The colorful flash of fireworks lighting up the Ottawa sky ushered us into the New Year a few weeks ago. The foundation was laid for what is shaping up to be one of the biggest years the city has ever seen. Today, the proverbial cherry was placed firmly on top of that cake and for one Mayor Jim Watson it couldn’t be any sweeter!
Watson was named the top mayor in the country in a poll released today by Mainstreet/Postmedia. With his 79% approval rating, the mayor edged over popular Prairie Province city leaders like Charlie Clark in Saskatoon and Calgary’s Naheed Nenshi. Rounding out the top five were Denis Coderre from Montreal and Edmonton’s Don Iveson.
“Overall, every Canadian Mayor we polled has a net positive approval rating – though some Mayors are faring radically better than others” said Quito Maggi, president of Mainstreet Research.
“Overall, local city councilors are polling higher than their respective city councils, though they lag on net scores in Toronto and Winnipeg and run about even in Ottawa.”
In an interview with the Ottawa Citizen, Maggi said that these approval ratings across the country were “great…even at the lowest end”. Not a bad announcement considering the celebratory significance for the country as a whole this year as it marks the sesquicentennial.
Watson, born in Montreal, would go on to attend school at Carleton graduating in the early 80s with a Bachelor of Public Affairs degree from the University’s School of Journalism. Just under a decade later he’d enter his first public office when he was elected councilor for the Capital Ward. He gained popularity early on when, in a bold statement against extreme spending by the city, he donated his 2% yearly salary increase to charity quickly doing the same with a $5,200 severance. Feeling this still wasn’t sufficient, Watson would cut his own pay by 13% during his second term.
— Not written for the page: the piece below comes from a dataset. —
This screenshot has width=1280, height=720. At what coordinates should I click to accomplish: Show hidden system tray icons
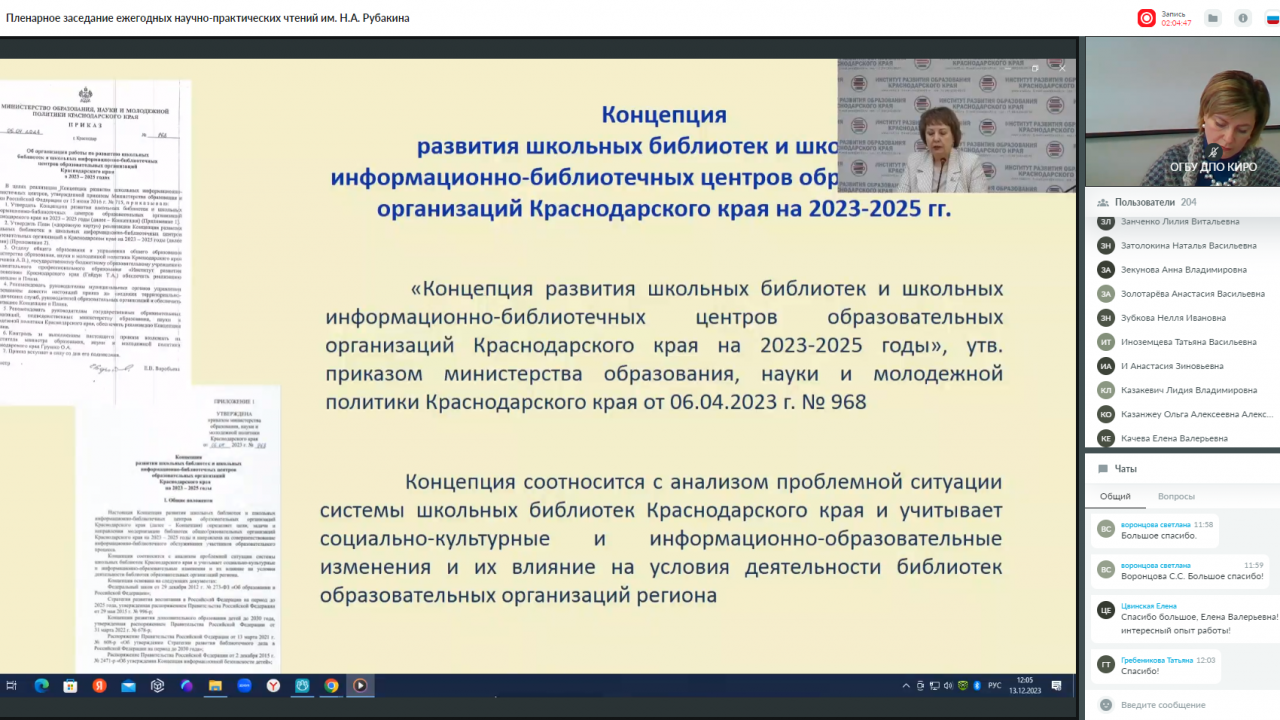[906, 686]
Three years later Watson won 83 per cent of the popular vote to become the youngest mayor in Ottawa history. It would be a post he would resign from in 2000 to take a position as president and CEO of the Canadian Tourism Commission. Falling back on his journalistic roots during his time out of office, Watson would host The New RO @ Noon for CHRO-TV and articles by the former mayor could regularly be seen in the Ottawa Citizen. In 2002, while serving as chair for the United Way fundraising campaign, the organization raised a record $21 million.
Not able to stay out of politics for long, Watson served as the MPP for Ottawa West-Nepean in 2003 and was appointed Minister of Consumer and Business Services by then Ontario Premier Dalton McGuinty. In 2005 he became the first Ontario Minister of Health Promotion. There he was key in implementing the Smoke Free Ontario Act.?
A second term as Mayor looked elementary for Watson as he took the office again 2010. That popularity spiked once more when he was re-elected with 76% of the popular vote in 2014.
A large portion of Watson’s popularity could very well be attributed to the fact that he’s everywhere. He’s as conjoined to the city image as the Peace Tower and the “face of the city” has been known to rush to and from multiple events in a day. One might think he has a few twins roaming about. Back in 2012, the Citizen wrote of how Watson was married to Ottawa stating that while the mayor didn’t “have a family of his own” he looked at the “nine hundred thousand Ottawans” as his family.
Outside of the multiple appearances, his tenures have been busy ones. As Mayor, Watson has seen the opening of such important city landmarks as the TD Place, Shaw Centre and Vimy Memorial Bridge. When the Redblacks brought the Grey Cup to Ottawa last year Watson was one of the first to boast of the success of the revitalized Lansdowne Park. He also oversaw the start of construction on the Confederation Line and has been instrumental in the city’s light rail plans moving forward.
The news of Watson’s top ranking couldn’t have come at a better time as he’ll be hosting other Canadian mayors this Friday for the Big City Mayors Caucaus of the Federation of Canadian Municipalities.
A busy mayor has no time to bask in the glory of today’s announcement. For Jim Watson, it was business as usual as he announced World Religion Day in Ottawa with leaders of the Baha’i community.
It’s not the first time Watson’s popularity has had him topping a list. We saw it seven years ago when Ottawa Life ranked him at #1 in the Top 50 People in the Capital back in 2010.